The intense atmosphere that dominated the hall may be judged from the following. In response to a reprimand for his improper behaviour on the tribune Skubko started a fight and struck Yermakov, the organisational secretary of the Union of Film-Makers.

American and West European TV correspondents filmed the course of the conference.

For Your Information.

Committee Chairman V. Kryuchkov



This report may be compared with two earlier KGB reports to the Central Committee dated 4 December 1987 and 27 July 1988 concerning, respectively, proposals for international seminars in Moscow, on Human Rights and on “The KGB and Perestroika. It contains a number of misspelt names and misleading statements.

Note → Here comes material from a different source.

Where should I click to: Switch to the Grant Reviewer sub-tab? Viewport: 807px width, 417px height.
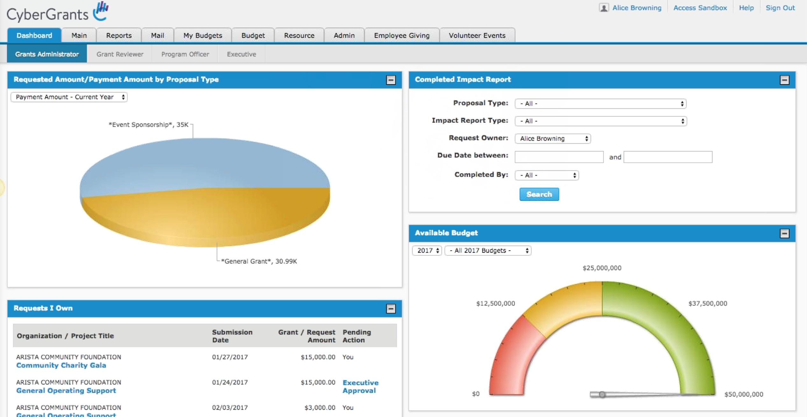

[1] Certain “creative” unions and mainstream publications (Ogonyok, Literaturnaya gazeta) were initially invited by the organisers as potential trustees of the Memorial Society. They played a visible role at the two conferences held during 1988.

In October 1988 the unions were represented at the Central House of Film by their secretaries: Yu.P. Platonov, USSR Union of Architects; Yu.B. Solovyov, USSR Union of Designers; T.T. Salakhov, USSR Union of Artists;and A.F. Yermakov, USSR Union of Film-makers. For a time the chairman of the Architects Union, Glazychev, was considered the acting head of the Memorial Society.

The creative unions and editors of leading weekly newspapers and magazines were still prominent two months later when delegates from over fifty towns and cities assembled again in November 1988, this time at the community centre of the Moscow Aviation Industry, a less central and prestigious locality. Among guest speakers on that occasion was Khrushchev’s son Sergei.

When Memorial was formally constituted and established in January 1989 the creative unions and mainstream publications were no longer involved.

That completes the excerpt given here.